Start of Selected text
My dear young friend,

A son! My heartiest of congratulations!

It is, perhaps, a bit early to speak to you of such things. But as one never knows the day of one’s death, I shall venture a bit of instruction on the art of raising children.

The first thing is this: children must be brought under authority. You are under the authority of the Lord; your wife is under your authority, and she must then rule the children. Never accept from your children the slightest lack of respect for their mother! She is the woman you love as well as the one who bore the pain of their birth. She has earned their respect; it is her due. If you will treat her with constant courtesy and respect, if you will always uphold her authority over the children, you will have little difficulty in disciplining them.

There is one obedience above all which you must observe. You cannot deceive your children. You must be under the authority of Christ. Your wife under your authority, your children under hers – all depend upon your obedience to Christ. It is the foundation of your family discipline.
End of Selected text
Start of Records shown
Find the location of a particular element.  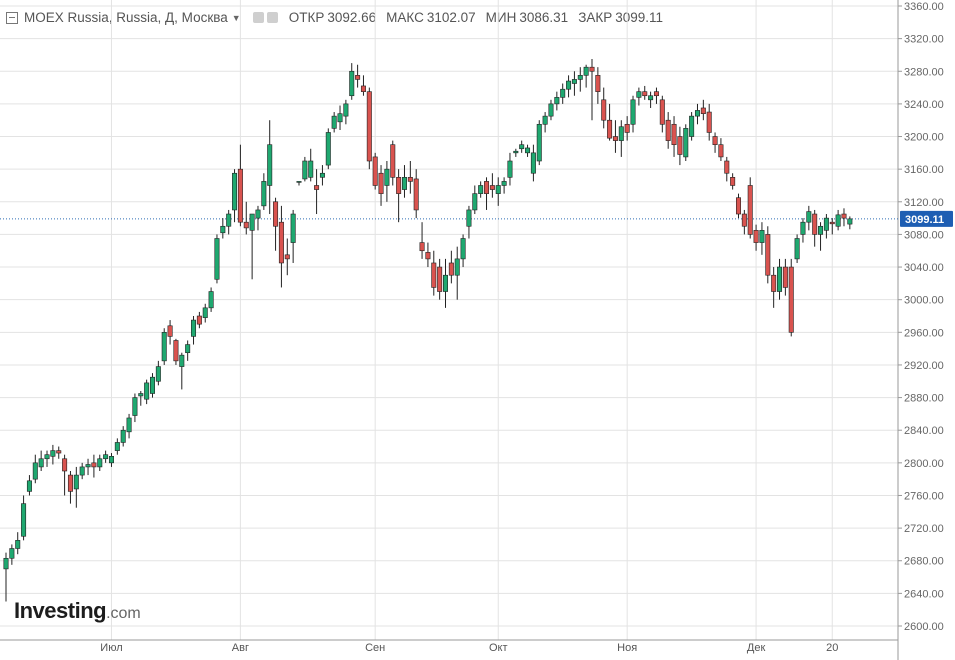

chevron-down-icon: ▼ is located at coordinates (236, 18).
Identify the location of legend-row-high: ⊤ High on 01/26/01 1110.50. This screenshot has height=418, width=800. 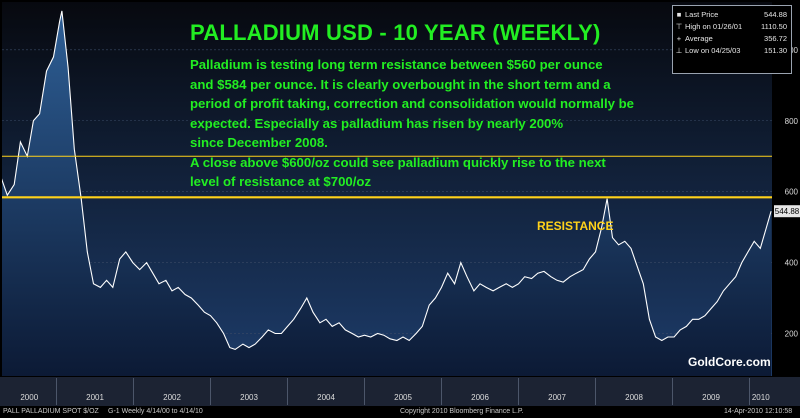
(732, 26).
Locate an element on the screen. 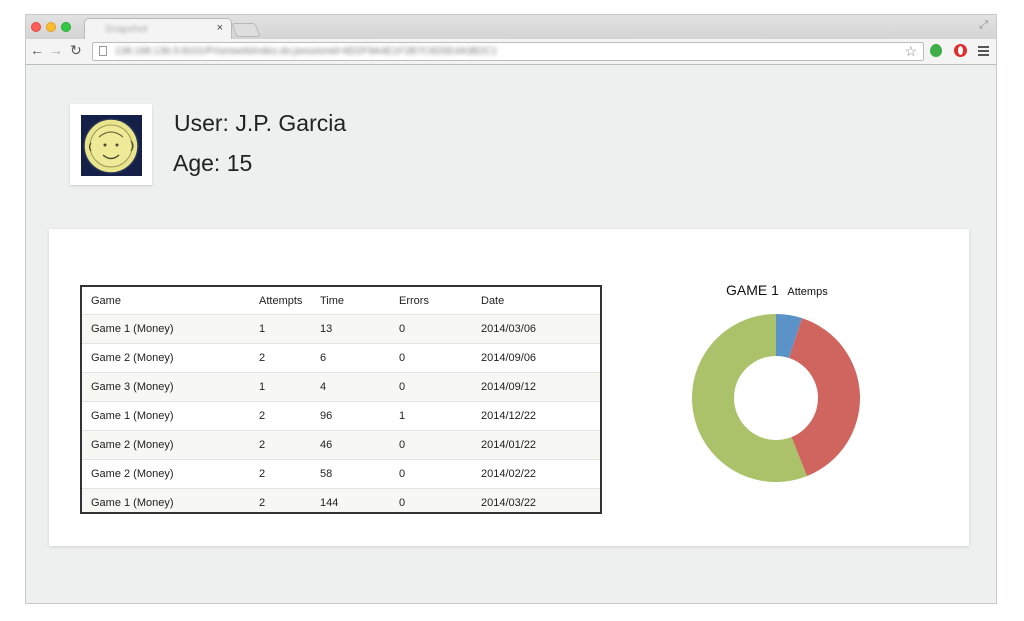 The height and width of the screenshot is (621, 1024). page-icon is located at coordinates (103, 51).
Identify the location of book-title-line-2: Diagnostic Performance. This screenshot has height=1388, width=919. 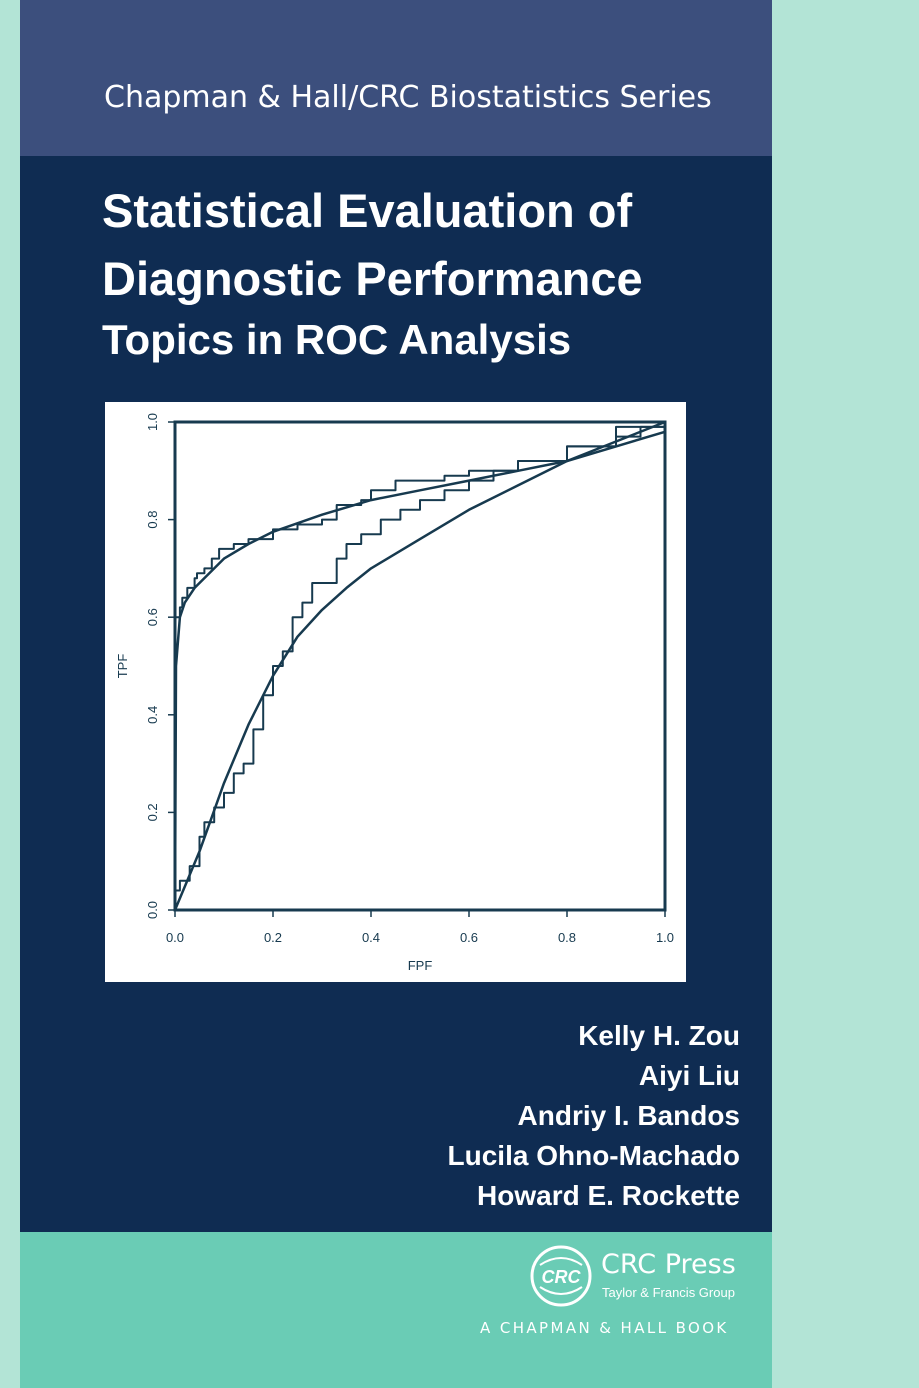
End of Records shown
(Activity 1)
Answer these questions using the letter on raising children.
(a) What news prompts the writer's congratulations at the opening?
(b) Who, according to the letter, must rule the children?
(c) What does the letter name as the foundation of family discipline?
(Activity 2)
Pick up the letter on raising children after its last sentence and write a further paragraph in the same voice.

(Answer section 1)
(a) The birth of a son.
(b) The wife.
(c) The father's obedience to Christ.

(Answer section 2)
Your children are quick to learn by example, you see. Indeed, much quicker than you will realize. So if they see you in obedience to Christ; your wife in obedience to you, and both of you insisting upon their obedience and respect, they will soon see their place.

How I remember my father, God rest his soul, upholding that! No offense could be greater than to fail to respect to my mother. I never recall her disciplining us as children for such a thing; my father took it as personal offense. He defended her honor, her dignity and her authority on every occasion. Knowing no better, I did likewise. The results have been most satisfactory in both cases, and I believe my sons are of the same opinion.

In all this you must remember the Apostle’s command: do not provoke your children to wrath. In my later years of childhood I often (it is the way of wisdom for those of thirteen summers) disagreed with my parents. My father permitted this – as long as all the forms of respect were observed. He, of course, had the final decision. Often enough, though, my whim and foolishness were desire enough for him to allow me to try my own follies. Anything could be said – with respect and honor. In this there is great wisdom.

It is great wisdom for this: some day the child shall become a father as well. It is good that he then has walked on his own two legs for some time. Kindly remember that you are not raising a slave for service but a princeling in his own right. If you will turn your mind to raising a noble man, your son will have cause to thank you.